#### [Tasks and exercises]
A: Retype the passage on U.S. recession indicators below word for word, starting at "With much talk" and ending at "was in June.".
B: In the passage on U.S. recession indicators below, what is the current value of the ISM Purchasing Manager's Index?

#### [Excerpt to read]
▬▬▬▬▬▬

Weakness in the global economy and strong dollar were surely factors in the drop in net exports. The U.S. is not immune to developing concerns in Europe, China, Japan, and elsewhere.
The Q4 GDP numbers produced a modest increase in the Econbrowser Recession Indicator Index up to 10%. The index uses today’s data release to form a picture of where the economy stood as of the end of 2015:Q3. That’s still way below the 67% threshold at which our algorithm would declare that the U.S. had entered a new recession.
With much talk of recession in the air these days, I was curious to look at some other indicators. UCLA Professor Ed Leamer suggested four useful rules of thumb. He noted that a recession is usually characterized by an increase in the unemployment rate of 0.8 percentage points over a 6-month period. Today’s unemployment rate is actually 0.3% lower than it was in June.
In a recession we’d likely see payrolls of nonfarm establishments fall by more than 0.5% over a 6-month period. They’re up 1% over the last 6 months.
The separate BLS measure of employment based on their survey of households is up 0.8%.
Leamer’s fourth suggested indicator, the Federal Reserve’s index of industrial production is down 0.6% over the last 6 months. But Leamer wanted to see a 6-month drop of more than 3% before calling it a recession.
Though I am concerned that even the 12-month change in industrial production is down.
Another indicator of weakness in the manufacturing sector is the ISM Purchasing Manager’s Index, currently at 48.2. Any value below 50 indicates that more responders are indicating declines rather than improvements in key measures. But an analysis of this indicator by Travis Berge and Oscar Jorda concluded that you’d want to see a value below 44.5 before calling it a recession.
And the non-manufacturing PMI is looking solid.
To summarize, the U.S. is unquestionably facing some headwinds from slow economic growth elsewhere in the world. But so far none of the indicators are consistent with the conclusion that we’ve already entered a recession.
And which of these indicators are leading and which are lagging? Downturns in production, shipping, and consumption and increases in inventory would tend to happen before the job cuts, and accelerate after. Destruction of demand will lead to further destruction of demand. Which way do you think that the “revisions” of the key indicators will go?

▬▬▬▬▬▬

#### [Data section]
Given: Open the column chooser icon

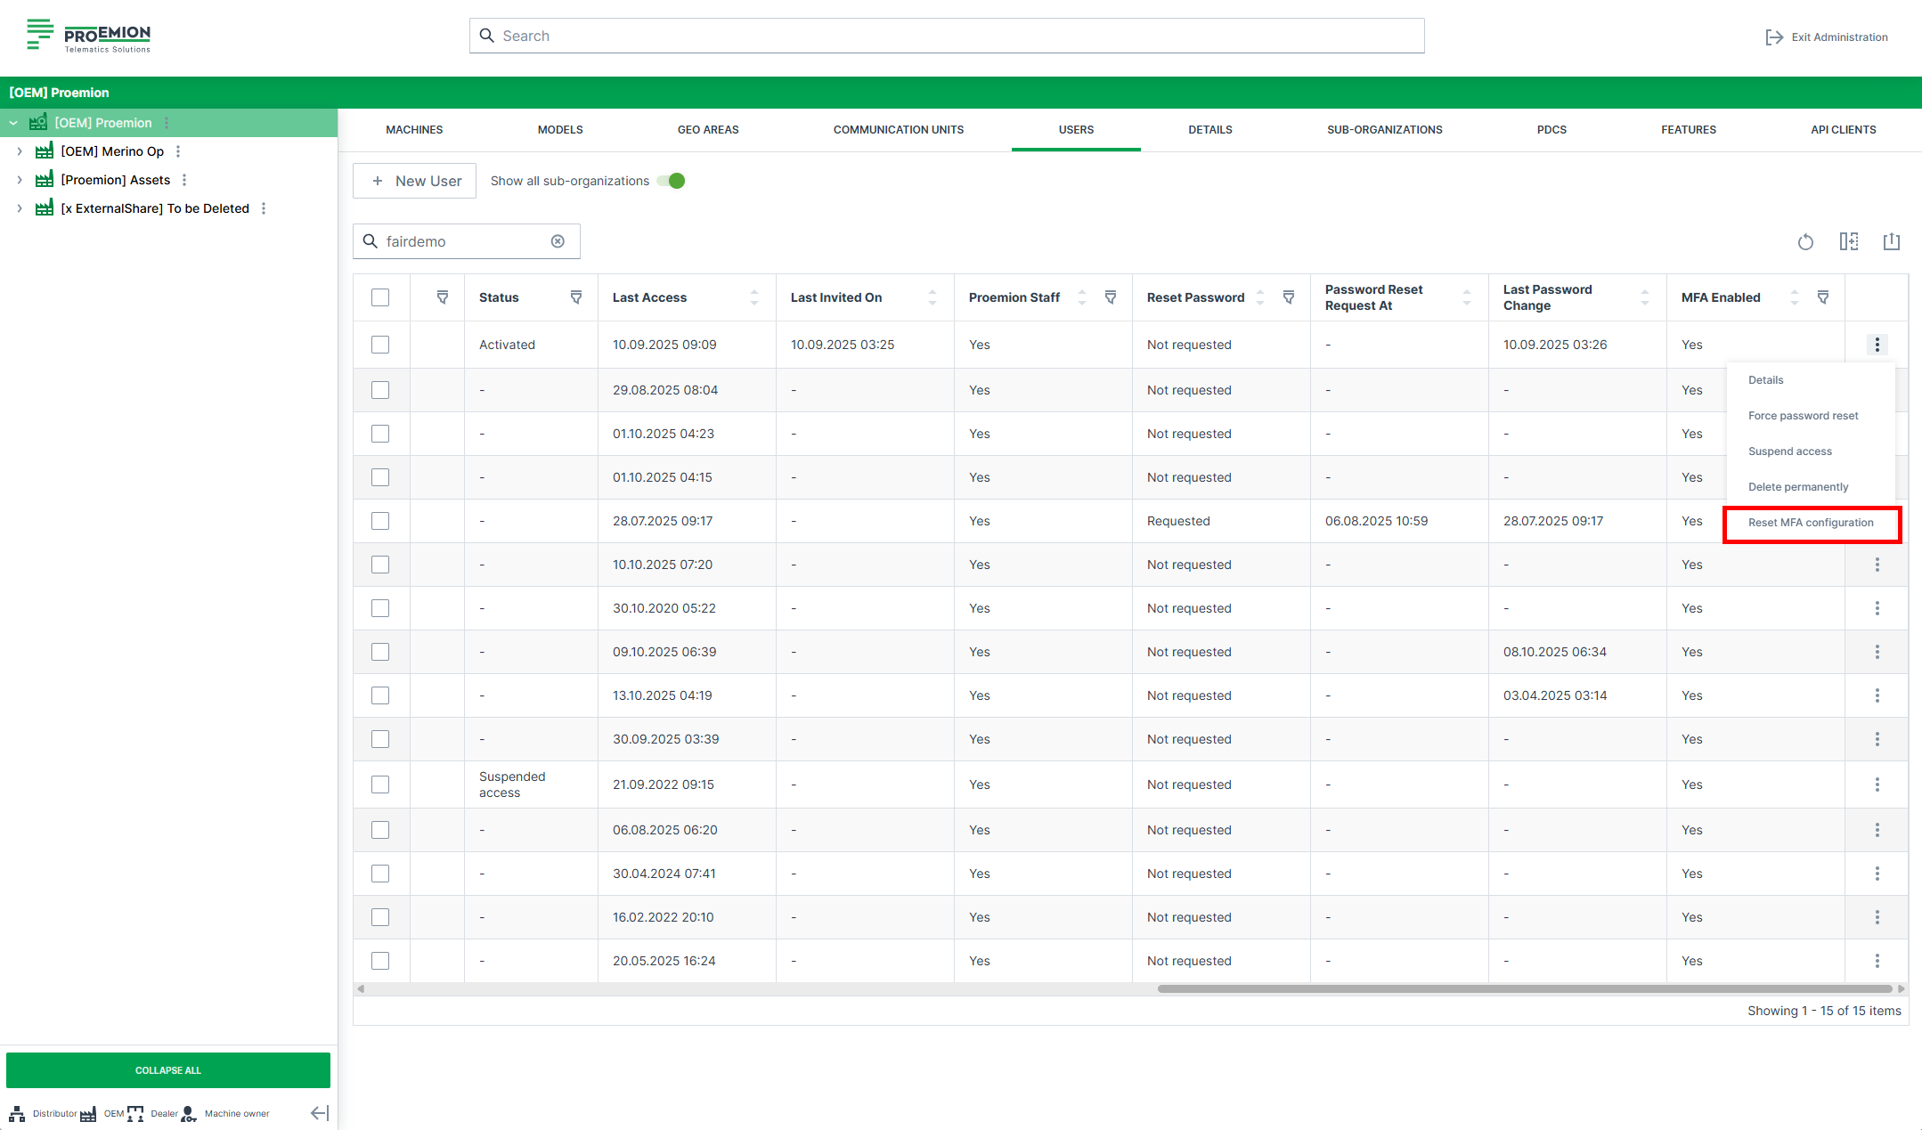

▬▬▬▬▬▬

#### [Final answers]
A:
With much talk of recession in the air these days, I was curious to look at some other indicators. UCLA Professor Ed Leamer suggested four useful rules of thumb. He noted that a recession is usually characterized by an increase in the unemployment rate of 0.8 percentage points over a 6-month period. Today’s unemployment rate is actually 0.3% lower than it was in June.

B: 48.2